> **PAGE EXCERPT**
- Opening Delimiter -

The UST never submitted a brief in support of its notice of disbandment because, before it was required to do so, ScripsAmerica’s chapter 11 proceeding was converted to a chapter 7, largely because the estate was administratively insolvent, in no small part because of the litigation over disbandment of the Committee.
Predicting where the Bankruptcy Court might have come out on the issue is impossible because, in the end, neither the Bankruptcy Code nor title 28 clearly grant anybody—either the Court or the UST—the authority to disband a committee. Logic would seem to dictate that some mechanism for eliminating a committee under the right circumstances should exist, but Congress does not appear to have given statutory expression to that logical observation.

- Closing Delimiter -

> **ACTIVITY**
In the bankruptcy excerpt, what was ScripsAmerica's chapter 11 proceeding converted to?

> **GIVEN INFORMATION**
- Opening Delimiter -

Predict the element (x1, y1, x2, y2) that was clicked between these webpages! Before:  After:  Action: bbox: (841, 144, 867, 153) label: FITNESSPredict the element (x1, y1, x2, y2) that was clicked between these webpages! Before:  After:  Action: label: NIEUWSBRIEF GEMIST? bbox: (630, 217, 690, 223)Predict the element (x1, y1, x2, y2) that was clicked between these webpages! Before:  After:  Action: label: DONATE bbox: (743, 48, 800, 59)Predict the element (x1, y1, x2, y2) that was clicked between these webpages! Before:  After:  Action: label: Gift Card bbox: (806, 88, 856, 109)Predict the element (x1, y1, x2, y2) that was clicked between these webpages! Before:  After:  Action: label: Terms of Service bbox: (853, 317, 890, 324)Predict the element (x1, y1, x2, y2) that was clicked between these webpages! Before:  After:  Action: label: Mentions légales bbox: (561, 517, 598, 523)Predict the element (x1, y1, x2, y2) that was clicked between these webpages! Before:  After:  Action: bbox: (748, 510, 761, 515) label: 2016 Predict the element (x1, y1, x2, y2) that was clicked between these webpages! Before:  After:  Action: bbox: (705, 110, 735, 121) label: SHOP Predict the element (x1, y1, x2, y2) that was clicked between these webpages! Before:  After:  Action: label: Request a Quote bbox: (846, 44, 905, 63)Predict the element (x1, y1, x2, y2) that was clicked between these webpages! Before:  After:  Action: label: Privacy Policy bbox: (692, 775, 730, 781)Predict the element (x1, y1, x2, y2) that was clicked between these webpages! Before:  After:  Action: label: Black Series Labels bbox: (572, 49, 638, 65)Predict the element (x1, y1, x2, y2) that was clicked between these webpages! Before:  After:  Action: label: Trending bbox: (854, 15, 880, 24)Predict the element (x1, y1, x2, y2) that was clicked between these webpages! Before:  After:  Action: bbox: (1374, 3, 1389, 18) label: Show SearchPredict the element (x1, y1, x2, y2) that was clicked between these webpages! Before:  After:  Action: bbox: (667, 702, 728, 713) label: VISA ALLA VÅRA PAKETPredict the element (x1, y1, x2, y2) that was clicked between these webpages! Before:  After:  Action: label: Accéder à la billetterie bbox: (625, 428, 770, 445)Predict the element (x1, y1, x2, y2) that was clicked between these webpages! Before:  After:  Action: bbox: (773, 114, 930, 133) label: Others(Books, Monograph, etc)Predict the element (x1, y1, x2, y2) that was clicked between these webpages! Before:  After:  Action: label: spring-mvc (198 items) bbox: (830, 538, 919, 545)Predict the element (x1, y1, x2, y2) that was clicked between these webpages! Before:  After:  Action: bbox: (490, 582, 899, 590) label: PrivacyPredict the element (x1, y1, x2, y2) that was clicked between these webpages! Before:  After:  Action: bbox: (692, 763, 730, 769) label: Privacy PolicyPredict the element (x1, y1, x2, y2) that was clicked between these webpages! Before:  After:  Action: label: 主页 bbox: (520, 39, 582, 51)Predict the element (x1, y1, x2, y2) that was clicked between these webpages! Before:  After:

- Closing Delimiter -

> **RESPONSE**
A chapter 7.